» What to do:
Exactly as they appear below, repeat the lines from the one with "Select red map pin number 8" through the one with "Open the DimXpertManager crosshair tab". Drop every picture.

:: Information

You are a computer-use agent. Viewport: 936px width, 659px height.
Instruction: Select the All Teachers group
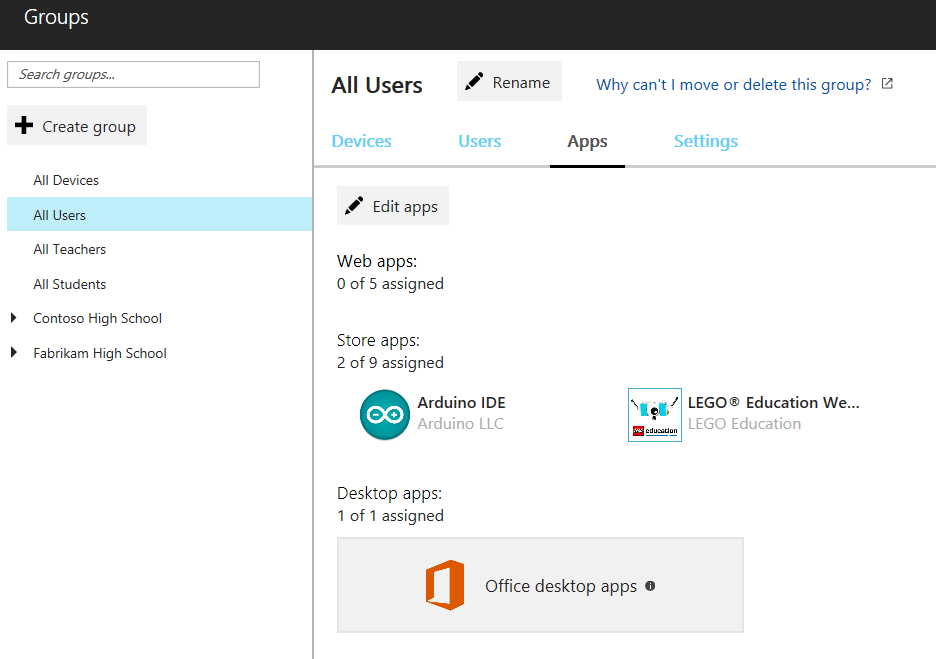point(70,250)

::::
:: Information

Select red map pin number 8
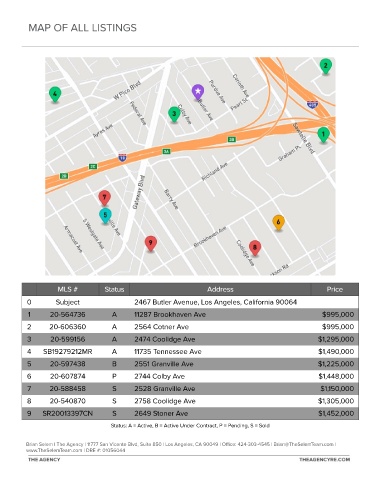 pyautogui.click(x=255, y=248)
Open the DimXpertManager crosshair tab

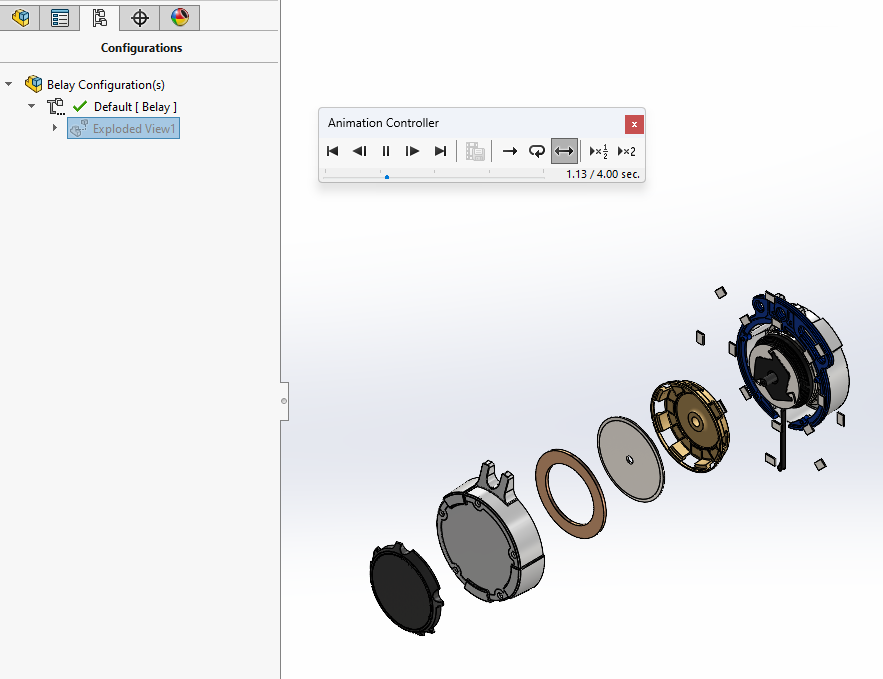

::::

» Answer:
Select red map pin number 8
 pyautogui.click(x=255, y=248)
Open the DimXpertManager crosshair tab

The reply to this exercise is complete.